Gold
Gold rose 46 cents into the positive territory, ending Wednesday roughly flat. It almost pared all gains late in the session after rallying 0.7 percent. On the hourly chart, the market was dominated by the dollar that weakened ahead of the Federal Reserve’s policy meeting, but reversed the course after its policy statement.
It is reasonable for the dollar to drop sharply before Fed’s policy statement due to recent gains as well as strong appetite for profit-taking, as it was under key resistance without seeing a macro turning point. However, the big rally after the statement came out of expectations, which has something to do with its statement on inflation. We believe that this part of gains will be pared soon.

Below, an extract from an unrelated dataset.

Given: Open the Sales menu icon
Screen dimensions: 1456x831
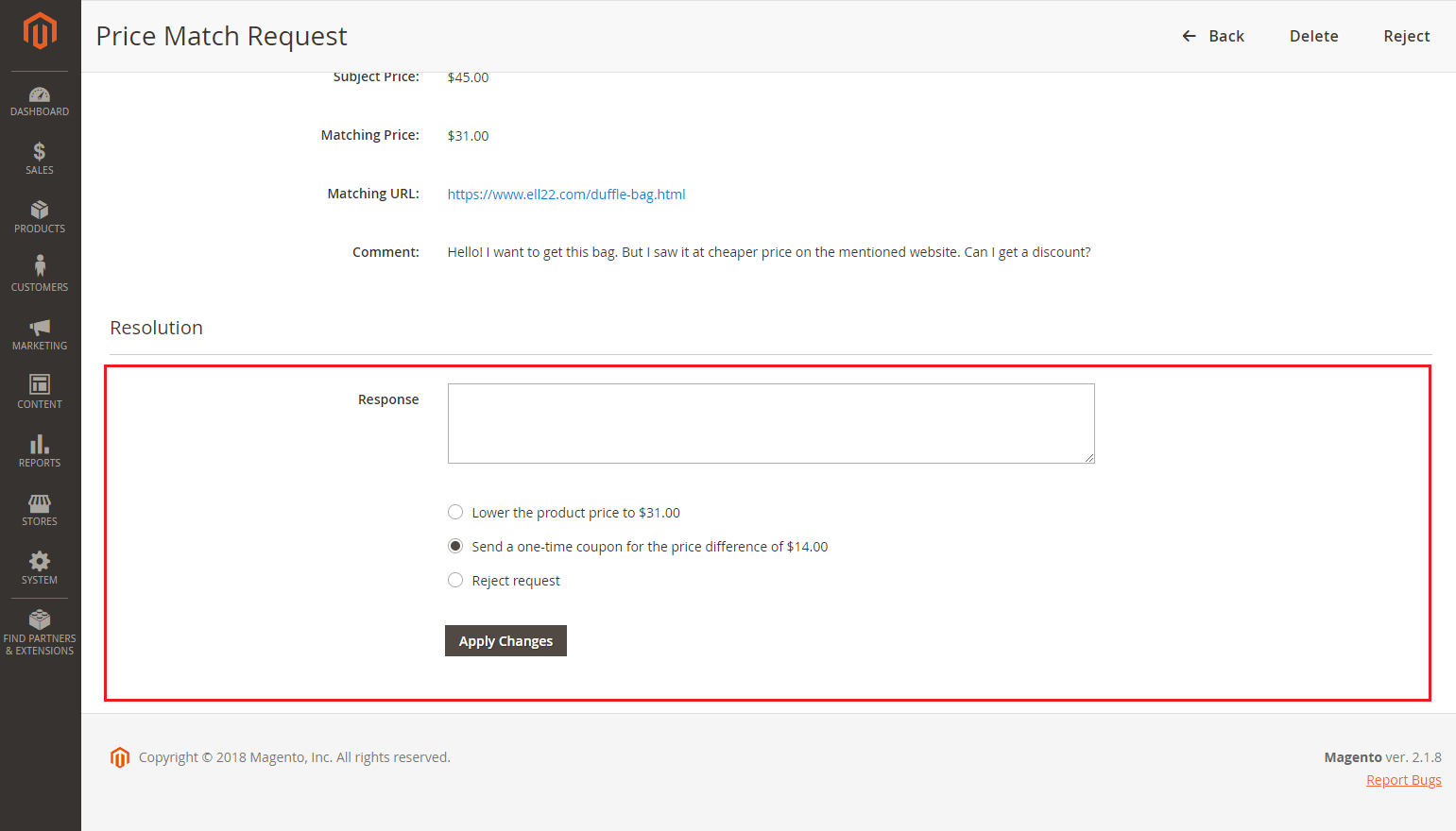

The dollar index will be determined by the Wall Street, that will not turn sour in real sense unless U.S. stocks stabilize. Gold bulls can find two tailwinds within the day. First, the dollar would pull back in the near term. But most gains out of it are expected to lose ahead of the morning bell of the Wall Street, while $1,300 will be tested afterwards. Second, Wall Street opens steadily. The gains could be considerable if U.S. stock futures firm before the morning bell. But the chance is slim.
Silver
Silver was up 1.34 percent at $16.35 an ounce. It retained most gains after soaring 2.43 percent, sharply outperforming bullion. Other precious metals of commodity attribute also outperformed gold, a tailwind for the capital market, suggesting an economy under normal conditions. We maintain our view that silver is expected to see remarkable rebound in the coming sessions.